On 15 May 2012, ACTU president Ged Kearney addressed the ACTU congress on the HSU scandal. "I know I speak for everyone in this room when I say that misuse of member's money and contempt for the accountability to members are unacceptable", she said. Union figure Paul Howes stressed the positive, addressing the congress:

"I'm actually pleased that we know that this happened because it's the lesson for us is making sure it never happens again and never allowing a couple of disgusting individuals get away with stealing money out of the pockets of hard-working, low-paid health workers or any other union members in this country.....
"If we have a dodgy trade union official who rips off those workers, we need to hunt them down too, hunt them down to make sure they pay back what they took from the hardworking men and women of the Health Services Union."
— Paul Howes, senior union official, at the 2012 ACTU congress.

Gillard said of the HSU's impact on the Australian union movement's reputation, "...the very poor conduct of one union risks tarnishing that reputation."

== Political ramifications ==
Gillard spoke in support of a parliamentary code of conduct, saying, "I do want to see members of Parliament always doing the right thing. There are various rules now for members of Parliament but I'm obviously open to suggestions that we have a code of conduct." Independent MP Tony Windsor flagged action along with Rob Oakeshott to increase Parliament's powers to deal with cases such as Thomson's. "I think that there is a need for, if people are proven to be guilty in some of these circumstances, that Parliament may need some greater power or have a process where they actually leave the building", he said.

In April 2012 Thomson asked to be suspended from the Labor Party after a discussion with Gillard, and announced his intention to sit on the crossbench as an independent member of parliament. In a statement to the House on 21 May 2012, Thomson professed his innocence and used parliamentary privilege to name a number of individuals and claim that he was set up. He recontested his seat at the 2013 federal election, but lost to the Liberals' Karen McNamara.

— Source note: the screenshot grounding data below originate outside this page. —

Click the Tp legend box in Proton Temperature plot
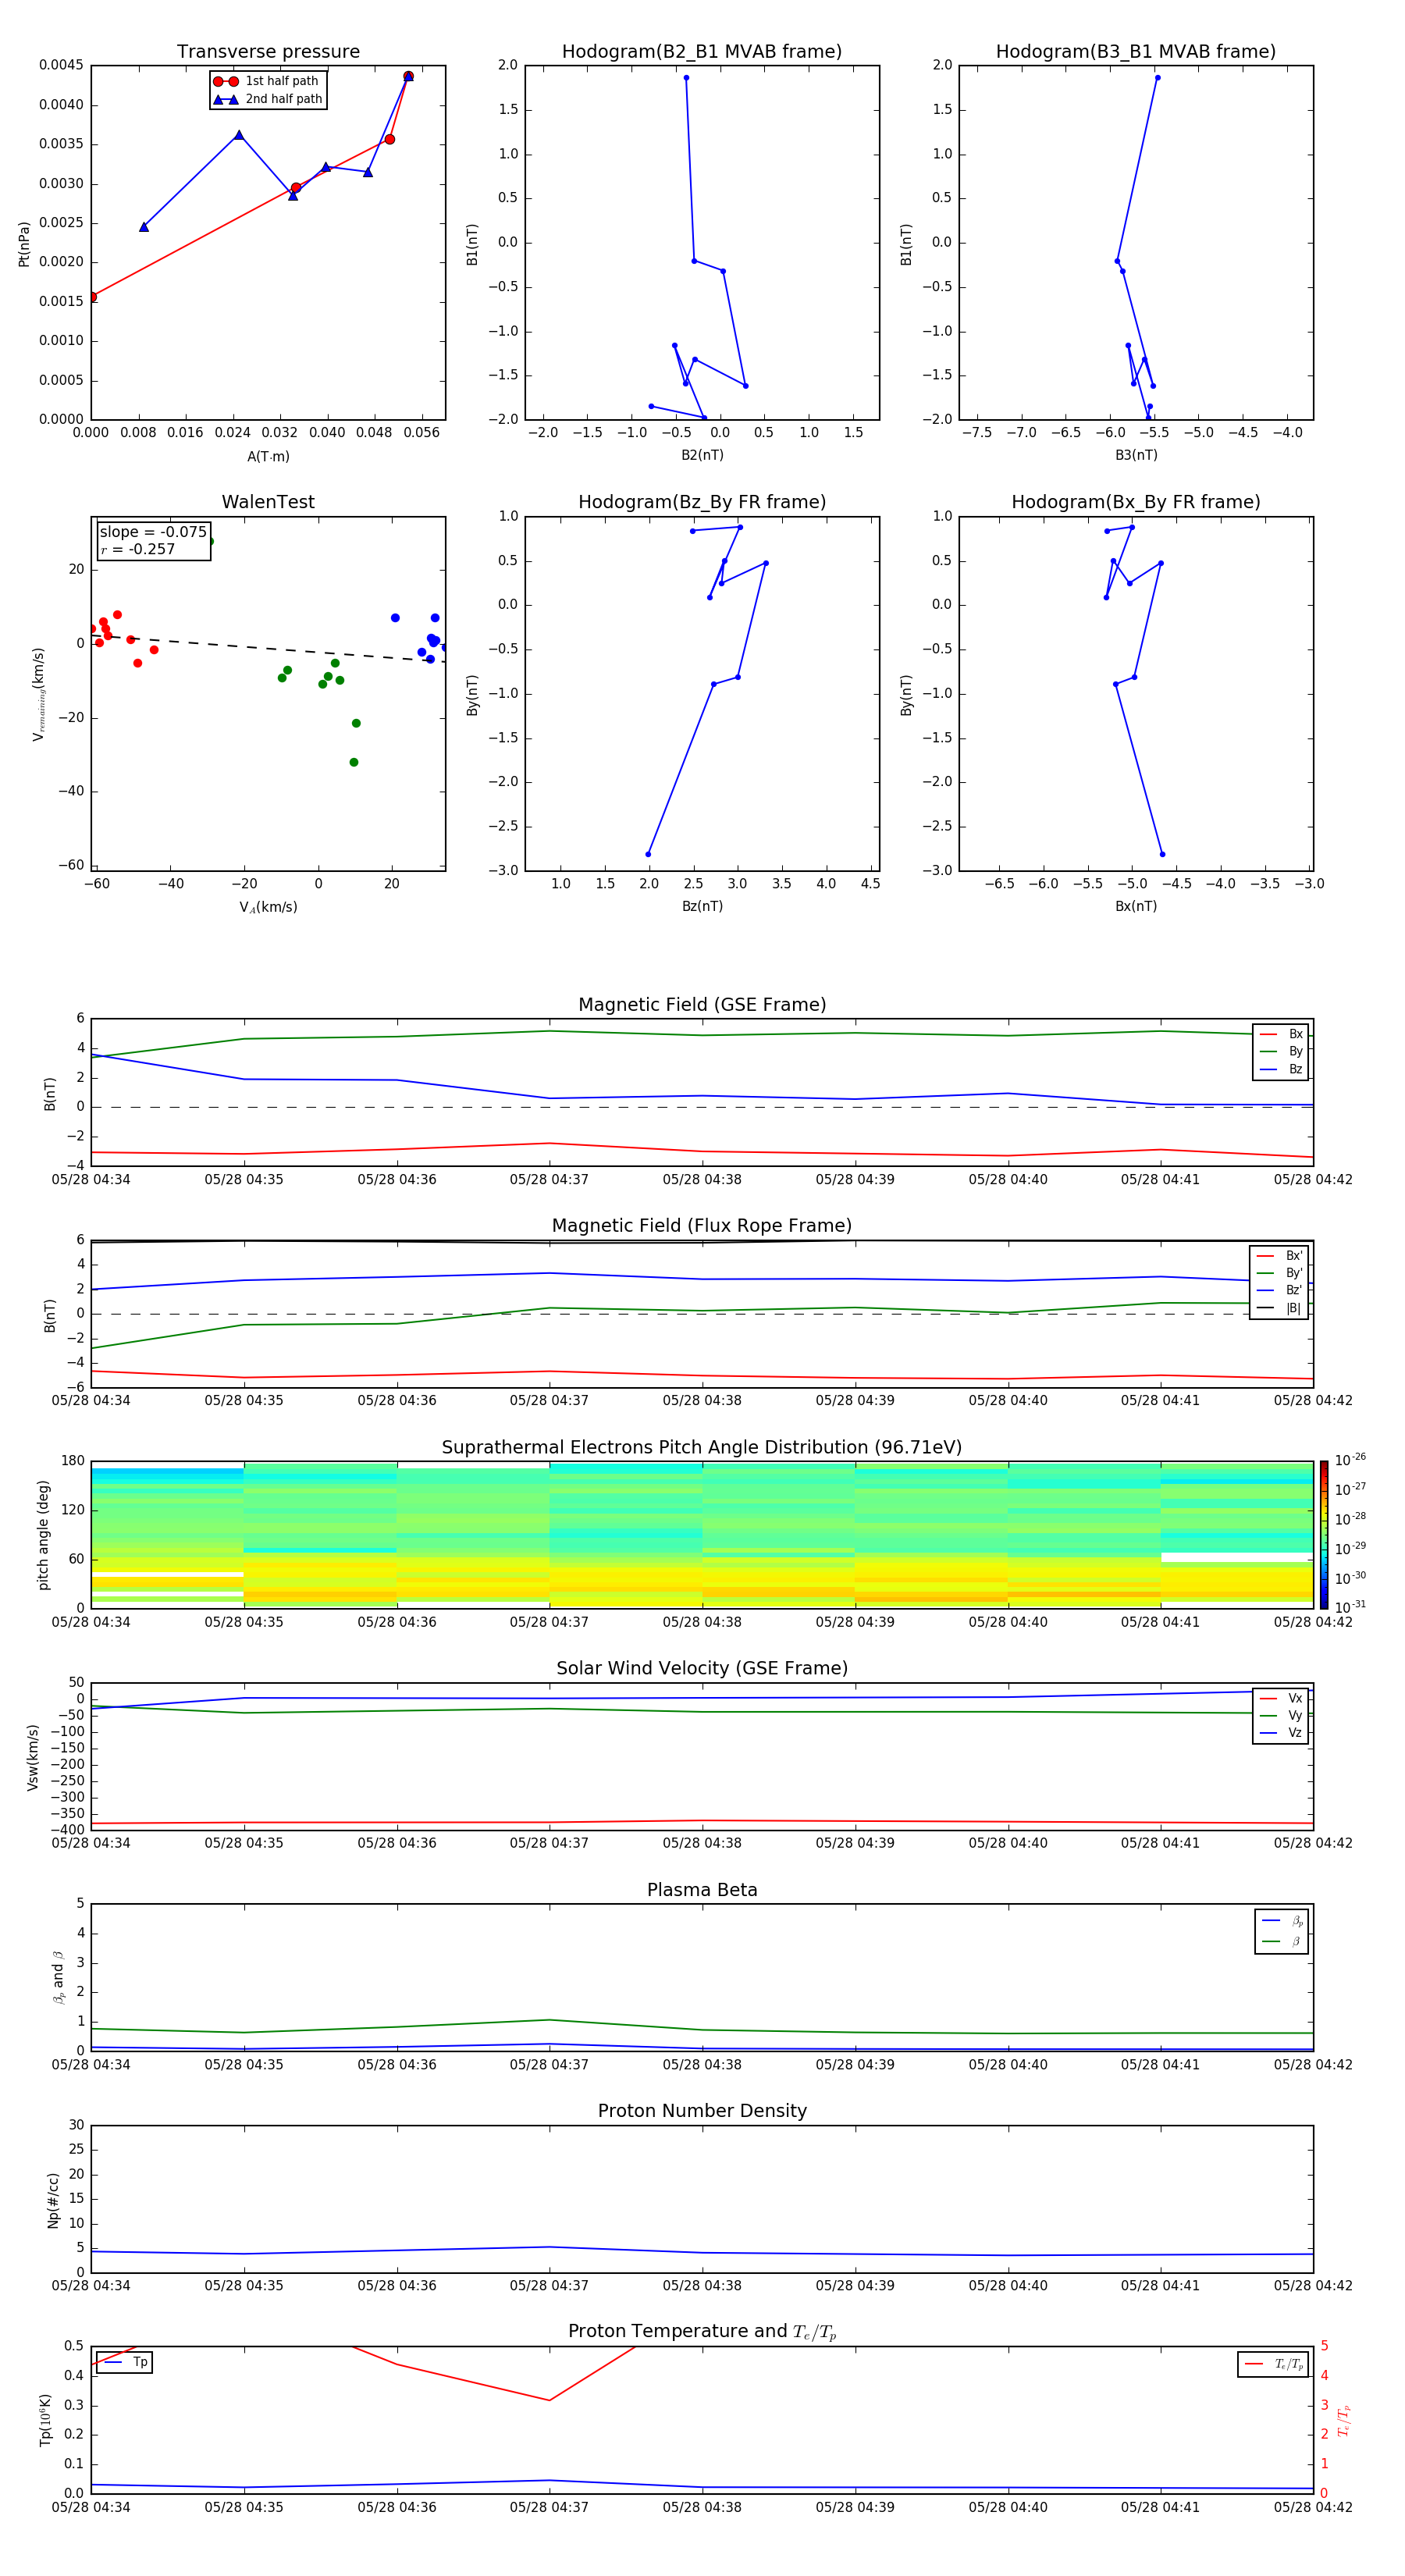The width and height of the screenshot is (1405, 2576). click(124, 2362)
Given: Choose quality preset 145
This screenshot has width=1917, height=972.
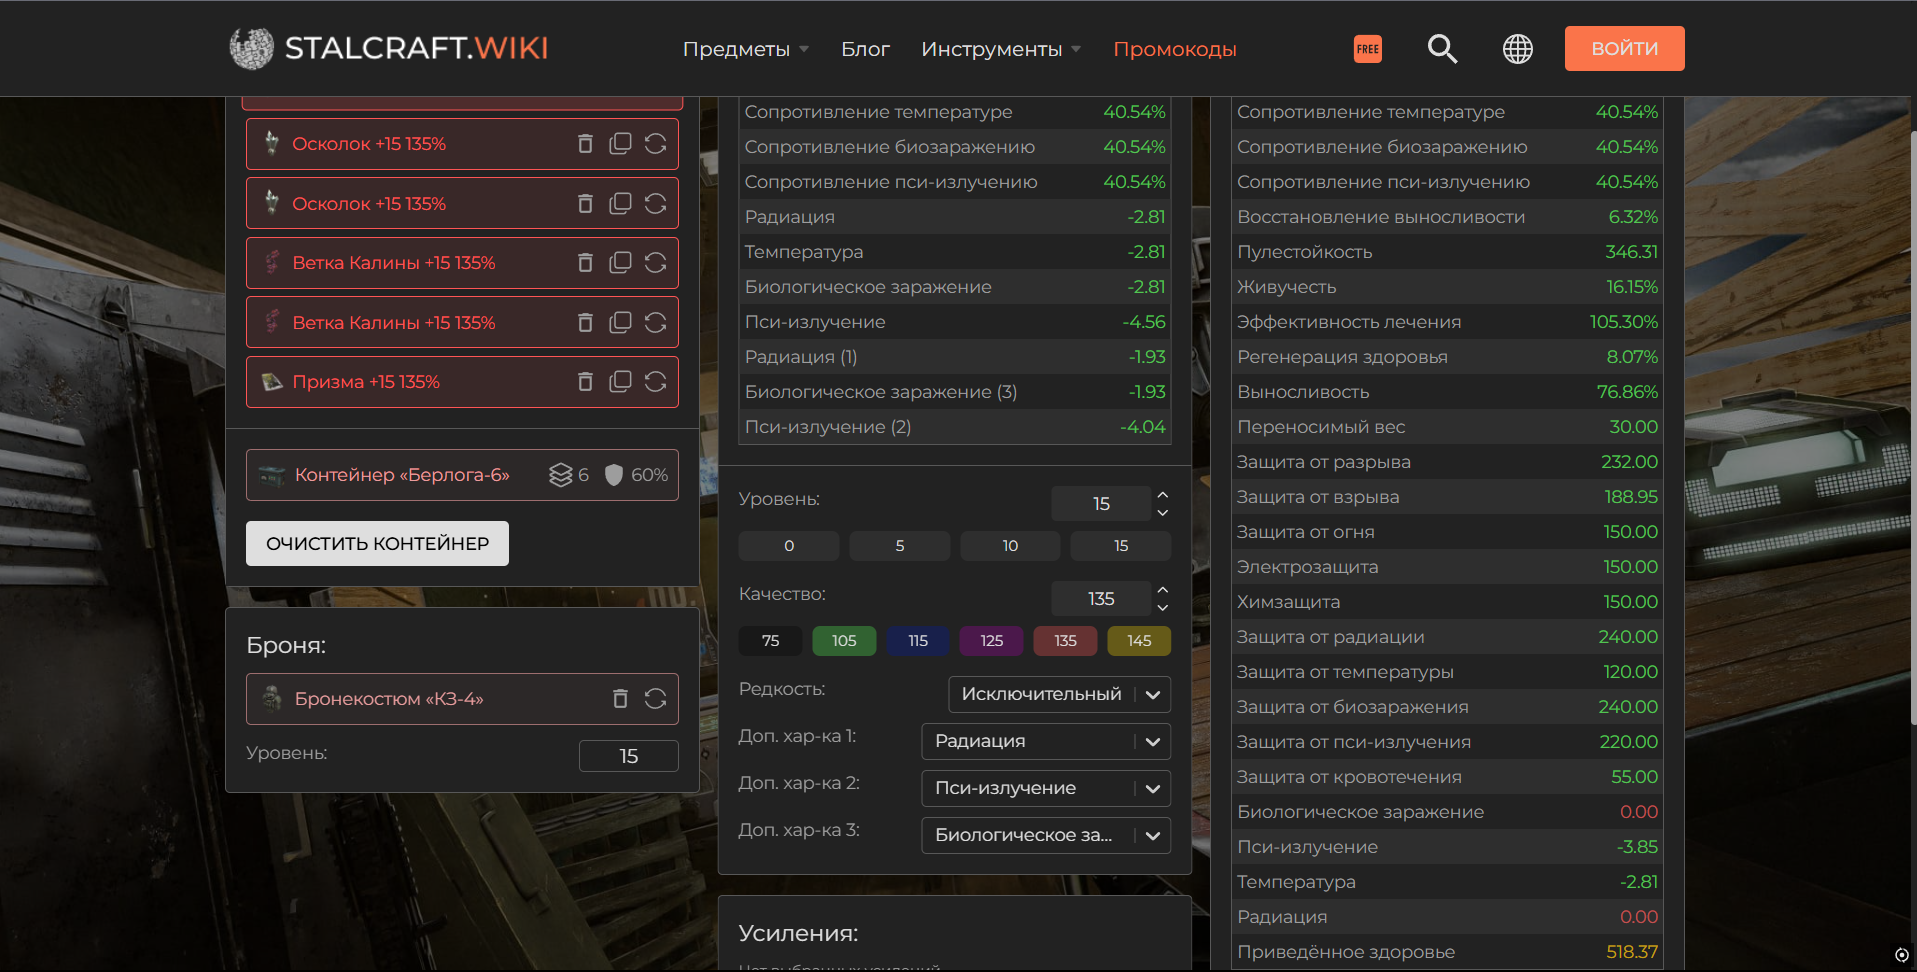Looking at the screenshot, I should pyautogui.click(x=1139, y=641).

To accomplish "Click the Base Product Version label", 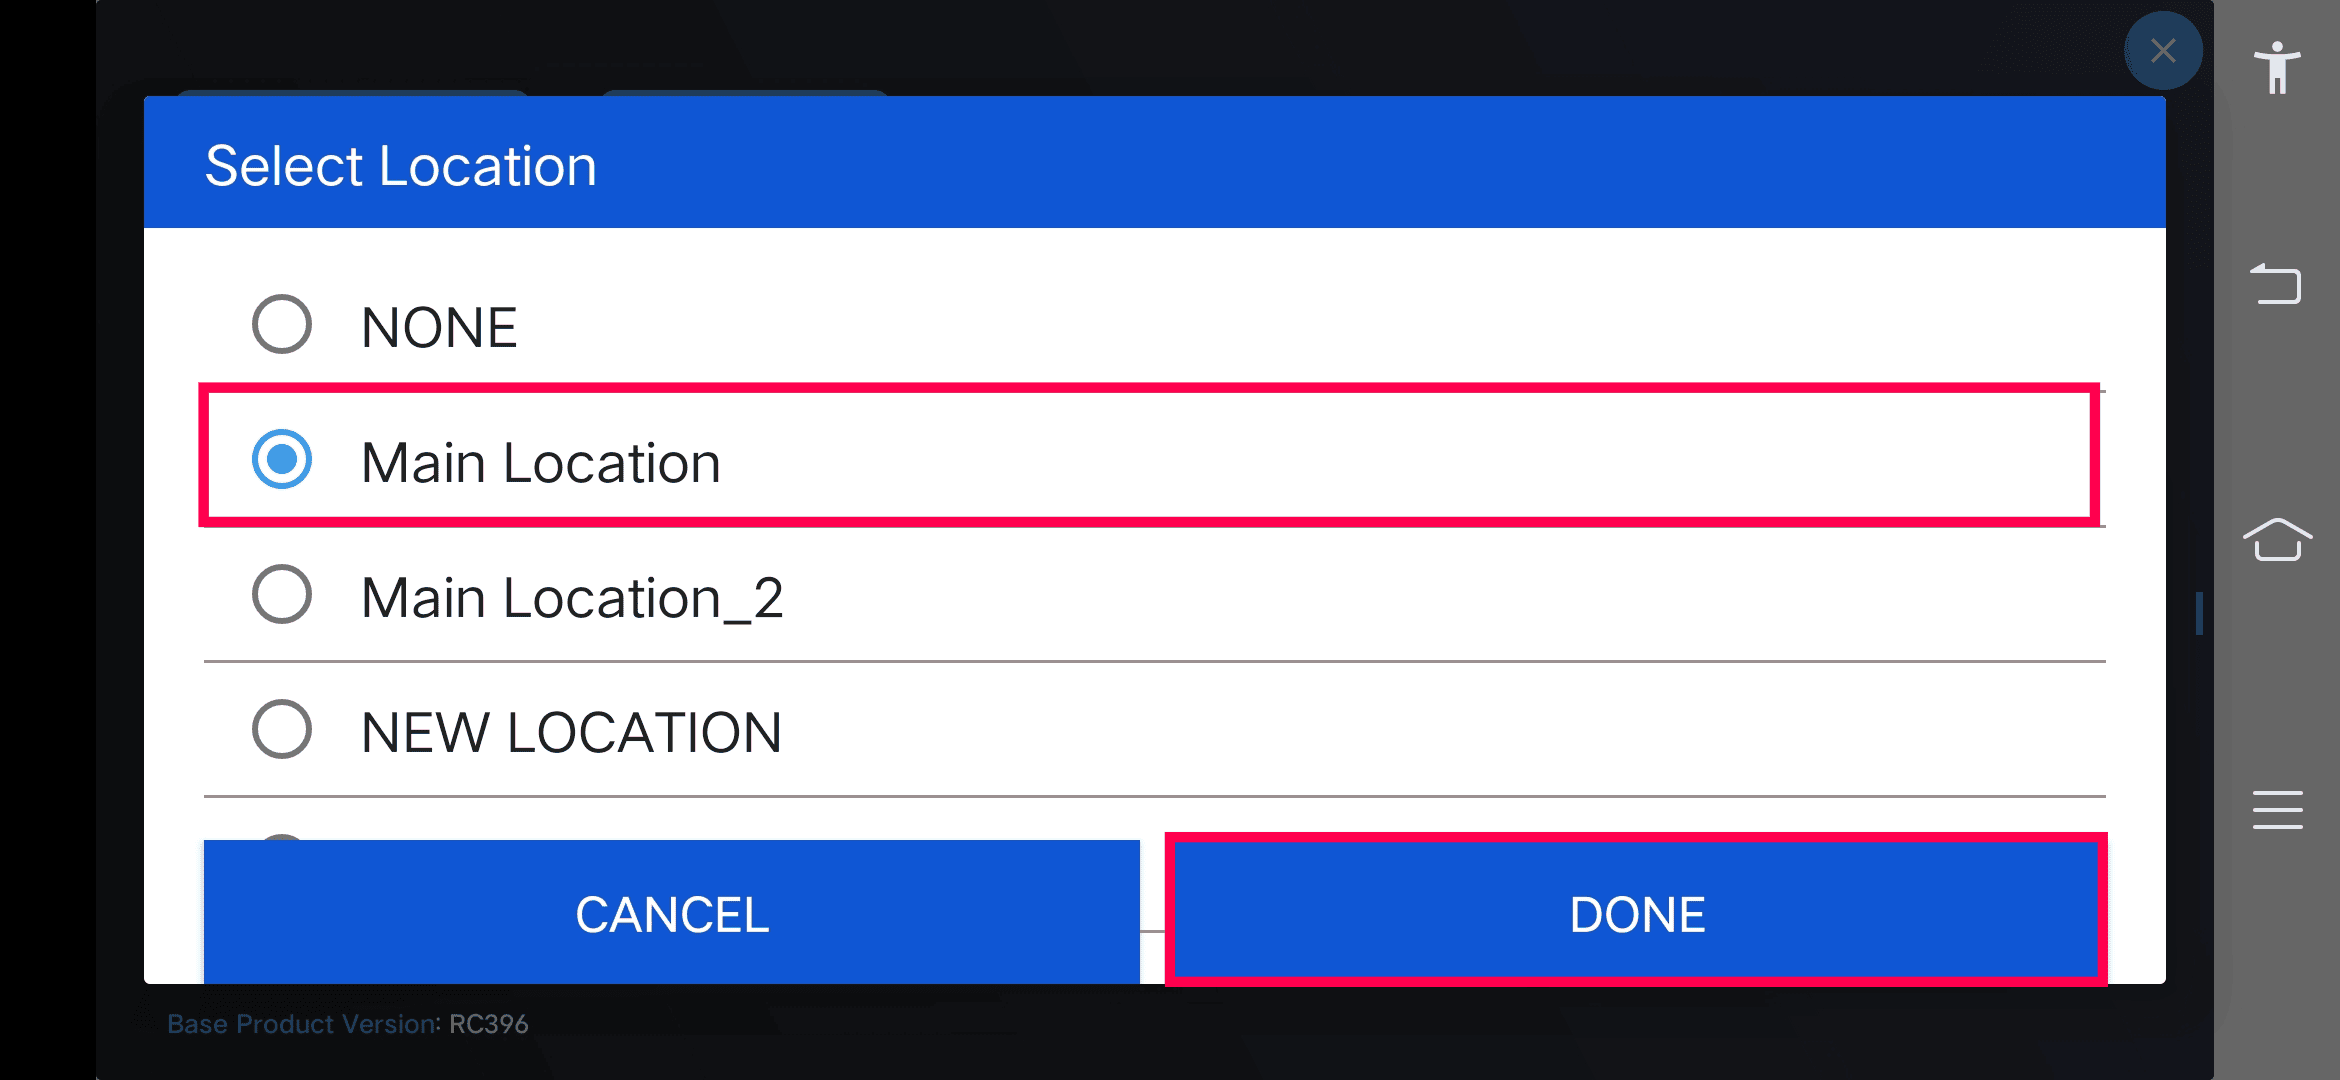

In February 2014 the coalition government announced a proposed Royal Commission into trade union governance and corruption to inquire into alleged financial irregularities associated with the affairs of trade unions. The HSU was one of five unions named in the commission's proposed terms of reference. Following criminal proceedings where Thomson was found guilty of theft and fraud charges, the Federal Parliament voted in favour of a motion of "regret" and apologised to the individuals named in Thomson's statement to the House on 21 May 2012. The matter was also referred to Parliament's Privileges Committee to investigate whether Thomson deliberately misled the House.